Todavia, os inúmeros problemas que advém desta visão, são elencadas por Flávio
Kothe com a intenção de discutir as noções de nação e nacionalismo. Evidencia-se, pois, que
tais noções não são capazes de representar conteúdos neutros e universais, assim como a
definição das fronteiras “geográficas” são eventos recentes e, portanto, insuficientes.
A designação “Literatura Brasileira” projeta sobre o passado uma noção de estado
constituído que abarca consigo outras noções, entre elas: nação, limites jurídicos e
geográficos, o que torna possível considerar Gregório de Matos pertencente à Literatura
Brasileira embora na época dele, o Brasil não existia como estado constituído.
Ressalta o autor, para essa questão, que deve-se tomar certos cuidados ao atrelar os
limites dos “sistemas” às variantes jurídicas e geográficas que definem os estados, pois isso
significa submeter-se à ideia de um sistema literário cujas fronteiras e conteúdos variariam de
tempos em tempos.
Deste modo, José Luis Jobim finaliza o tópico trazendo-nos que, com certa
frequência, a adoção por esses limites “geográficos” traz consigo uma noção de origem (cujo
tema do verbete foi bem explorado) e que classifica como pertencentes ao sistema da
Literatura Brasileira, os autores nascidos e textos produzidos no Brasil.
Para dar início ao tópico “A Tradição”, marcando o fim do ensaio, Jobim utiliza-se de
um pensamento de Paul Ricoeur que denota a constituição de uma tradição, sob o qual
fundamenta outros teóricos, suas obras.
Seguiram, assim, os formalistas russos imaginando que a evolução literária se daria
quando os procedimentos artísticos inovadores de uma obra ou de um grupo de obras
‘desafiassem um sistema sedimentado de elementos dominantes’, com o qual a passagem
entre um período literário e outro fosse considerada como uma “substituição de sistemas”.
Essa substituição de sistemas revela um estanque no caráter repetitivo na escrita,
cujos procedimentos artísticos passam a funcionar de modo automático, algo que os
formalistas não somente criticaram, mas, também, propuseram uma desautomatização
visando em um novo estilo de criação, isto é, o Romantismo.
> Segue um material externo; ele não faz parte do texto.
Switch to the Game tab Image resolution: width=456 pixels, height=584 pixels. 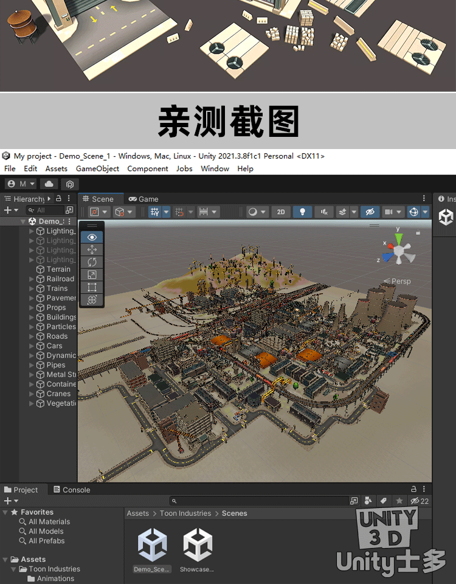[x=143, y=199]
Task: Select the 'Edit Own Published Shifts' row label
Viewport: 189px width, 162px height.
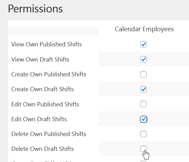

Ao desautomatizar a linguagem,
o autor de um texto o tornaria singular e, portanto, artístico. Logo, o caráter estético desta
literatura seria a soma de todos os procedimentos desautomatizados utilizados num texto.
O tópico em questão traz consigo que a constituição da tradição não é dada de
maneira aleatória, mas de determinados pontos de vista, visões de mundo e normas, isto é,
trata-se da seleção ou recusa, inclusão ou exclusão ainda que haja dificuldade de perceber
estas operações em determinado momento.
José Luis Jobim finaliza o ensaio criticando o fato de que alguns historiadores e
críticos alegam a impossibilidade de ir além dos limites de seu modo de conhecer, o que
implica na desvalorização de uma nova obra cuja representação de identidade também pode
ser questionada pelo estudo daquilo que foi esquecido ou excluído por ela. Essa conduta
imutável é, para José Luis Jobim, um dos motivos pelo qual se compõem a “tradição” desses
críticos e historiadores, os quais tentam impor sua sombra às margens do vulto que projetam.